- [The request]: Please return the items word for word, from the first one through the line that contains "Action: coord(1385,774)", and include that line.

- [Dataset excerpts]:

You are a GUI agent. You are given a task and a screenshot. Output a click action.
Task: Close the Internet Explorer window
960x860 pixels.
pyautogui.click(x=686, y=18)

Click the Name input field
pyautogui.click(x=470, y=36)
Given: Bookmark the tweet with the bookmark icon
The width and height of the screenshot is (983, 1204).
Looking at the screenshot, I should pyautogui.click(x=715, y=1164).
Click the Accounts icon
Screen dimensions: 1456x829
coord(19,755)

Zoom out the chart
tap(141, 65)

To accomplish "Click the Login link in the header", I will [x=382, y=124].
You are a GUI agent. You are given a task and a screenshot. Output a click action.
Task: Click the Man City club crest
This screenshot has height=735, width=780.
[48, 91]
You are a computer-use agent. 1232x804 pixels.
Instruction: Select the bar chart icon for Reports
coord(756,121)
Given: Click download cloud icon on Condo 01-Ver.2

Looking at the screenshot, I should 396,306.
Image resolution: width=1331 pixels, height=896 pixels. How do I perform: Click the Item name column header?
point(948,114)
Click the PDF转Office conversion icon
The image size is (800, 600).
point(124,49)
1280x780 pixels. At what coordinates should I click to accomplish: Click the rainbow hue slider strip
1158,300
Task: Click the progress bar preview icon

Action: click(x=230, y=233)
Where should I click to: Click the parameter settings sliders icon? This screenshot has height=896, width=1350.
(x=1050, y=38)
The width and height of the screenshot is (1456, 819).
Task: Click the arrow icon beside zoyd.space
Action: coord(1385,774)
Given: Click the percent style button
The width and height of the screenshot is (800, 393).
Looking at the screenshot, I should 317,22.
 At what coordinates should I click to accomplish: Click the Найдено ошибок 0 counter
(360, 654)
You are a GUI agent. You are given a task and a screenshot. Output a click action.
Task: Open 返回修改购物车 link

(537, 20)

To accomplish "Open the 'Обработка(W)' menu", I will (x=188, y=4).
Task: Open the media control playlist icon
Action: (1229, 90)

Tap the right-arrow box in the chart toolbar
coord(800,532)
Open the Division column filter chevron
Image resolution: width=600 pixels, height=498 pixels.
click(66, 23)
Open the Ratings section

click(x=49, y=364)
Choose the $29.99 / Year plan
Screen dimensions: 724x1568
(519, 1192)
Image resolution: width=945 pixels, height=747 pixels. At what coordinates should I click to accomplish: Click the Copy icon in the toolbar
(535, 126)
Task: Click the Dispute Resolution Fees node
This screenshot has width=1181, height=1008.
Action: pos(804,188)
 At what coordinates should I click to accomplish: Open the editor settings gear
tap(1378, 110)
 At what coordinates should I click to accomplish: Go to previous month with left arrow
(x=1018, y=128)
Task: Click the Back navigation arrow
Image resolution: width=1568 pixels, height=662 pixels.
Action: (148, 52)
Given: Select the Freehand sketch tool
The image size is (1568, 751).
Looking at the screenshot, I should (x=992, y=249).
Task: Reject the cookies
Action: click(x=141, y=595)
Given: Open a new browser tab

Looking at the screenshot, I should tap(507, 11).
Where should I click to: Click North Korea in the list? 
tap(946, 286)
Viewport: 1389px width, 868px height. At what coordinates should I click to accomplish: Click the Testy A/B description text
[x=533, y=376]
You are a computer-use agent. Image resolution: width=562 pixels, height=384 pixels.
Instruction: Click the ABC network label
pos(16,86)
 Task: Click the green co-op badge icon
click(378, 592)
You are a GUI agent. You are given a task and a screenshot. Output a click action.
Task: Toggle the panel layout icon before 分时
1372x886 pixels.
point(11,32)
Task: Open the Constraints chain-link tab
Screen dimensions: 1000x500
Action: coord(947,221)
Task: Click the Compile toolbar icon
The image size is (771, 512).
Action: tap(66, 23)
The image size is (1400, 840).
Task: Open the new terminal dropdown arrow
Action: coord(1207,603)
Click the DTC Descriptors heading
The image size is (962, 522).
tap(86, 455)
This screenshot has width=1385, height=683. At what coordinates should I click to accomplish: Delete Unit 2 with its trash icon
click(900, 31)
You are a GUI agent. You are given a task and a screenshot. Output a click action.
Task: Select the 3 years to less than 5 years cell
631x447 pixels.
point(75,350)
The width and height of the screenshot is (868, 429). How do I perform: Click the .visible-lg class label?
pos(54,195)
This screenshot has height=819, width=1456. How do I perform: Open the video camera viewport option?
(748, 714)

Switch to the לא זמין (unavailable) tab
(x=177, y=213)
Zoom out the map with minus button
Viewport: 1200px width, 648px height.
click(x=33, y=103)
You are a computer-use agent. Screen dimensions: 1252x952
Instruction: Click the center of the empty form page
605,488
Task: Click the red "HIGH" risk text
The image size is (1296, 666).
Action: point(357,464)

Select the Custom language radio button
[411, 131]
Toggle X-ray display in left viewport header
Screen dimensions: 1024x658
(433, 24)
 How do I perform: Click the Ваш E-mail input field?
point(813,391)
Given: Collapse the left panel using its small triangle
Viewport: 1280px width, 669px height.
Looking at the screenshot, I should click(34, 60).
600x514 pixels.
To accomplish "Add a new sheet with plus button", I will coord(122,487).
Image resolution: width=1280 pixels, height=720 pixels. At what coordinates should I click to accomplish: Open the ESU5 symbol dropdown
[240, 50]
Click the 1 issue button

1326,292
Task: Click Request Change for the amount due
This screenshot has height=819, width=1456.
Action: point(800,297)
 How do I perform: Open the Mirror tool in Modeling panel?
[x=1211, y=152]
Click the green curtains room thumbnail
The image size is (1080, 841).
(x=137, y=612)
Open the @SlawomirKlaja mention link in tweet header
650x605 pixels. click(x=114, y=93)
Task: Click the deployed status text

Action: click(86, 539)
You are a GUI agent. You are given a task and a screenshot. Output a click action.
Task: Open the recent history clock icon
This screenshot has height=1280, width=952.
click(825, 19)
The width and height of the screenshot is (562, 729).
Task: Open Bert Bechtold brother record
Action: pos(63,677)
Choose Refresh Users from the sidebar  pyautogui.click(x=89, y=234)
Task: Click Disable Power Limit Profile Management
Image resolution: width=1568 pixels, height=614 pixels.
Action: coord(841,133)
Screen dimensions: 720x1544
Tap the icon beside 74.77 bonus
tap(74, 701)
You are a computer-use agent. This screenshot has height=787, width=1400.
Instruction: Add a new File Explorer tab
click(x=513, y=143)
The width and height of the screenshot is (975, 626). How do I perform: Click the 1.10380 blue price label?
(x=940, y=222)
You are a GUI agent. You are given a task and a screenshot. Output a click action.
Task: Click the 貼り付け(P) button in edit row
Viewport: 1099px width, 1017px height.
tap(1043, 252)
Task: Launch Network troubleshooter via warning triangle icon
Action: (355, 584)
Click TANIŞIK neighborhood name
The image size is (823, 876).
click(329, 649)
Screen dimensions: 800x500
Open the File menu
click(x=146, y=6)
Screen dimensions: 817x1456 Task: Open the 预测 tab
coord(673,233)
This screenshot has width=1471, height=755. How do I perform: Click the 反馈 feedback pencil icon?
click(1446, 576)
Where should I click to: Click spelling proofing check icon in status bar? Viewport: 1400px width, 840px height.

- [In response]:
You are a GUI agent. You are given a task and a screenshot. Output a click action.
Task: Close the Internet Explorer window
960x860 pixels.
pyautogui.click(x=686, y=18)

Click the Name input field
pyautogui.click(x=470, y=36)
Given: Bookmark the tweet with the bookmark icon
The width and height of the screenshot is (983, 1204).
Looking at the screenshot, I should pyautogui.click(x=715, y=1164).
Click the Accounts icon
Screen dimensions: 1456x829
coord(19,755)

Zoom out the chart
tap(141, 65)

To accomplish "Click the Login link in the header", I will [x=382, y=124].
You are a GUI agent. You are given a task and a screenshot. Output a click action.
Task: Click the Man City club crest
This screenshot has height=735, width=780.
[48, 91]
You are a computer-use agent. 1232x804 pixels.
Instruction: Select the bar chart icon for Reports
coord(756,121)
Given: Click download cloud icon on Condo 01-Ver.2

Looking at the screenshot, I should 396,306.
Image resolution: width=1331 pixels, height=896 pixels. How do I perform: Click the Item name column header?
point(948,114)
Click the PDF转Office conversion icon
The image size is (800, 600).
point(124,49)
1280x780 pixels. At what coordinates should I click to accomplish: Click the rainbow hue slider strip
1158,300
Task: Click the progress bar preview icon

Action: click(x=230, y=233)
Where should I click to: Click the parameter settings sliders icon? This screenshot has height=896, width=1350.
(x=1050, y=38)
The width and height of the screenshot is (1456, 819).
Task: Click the arrow icon beside zoyd.space
Action: coord(1385,774)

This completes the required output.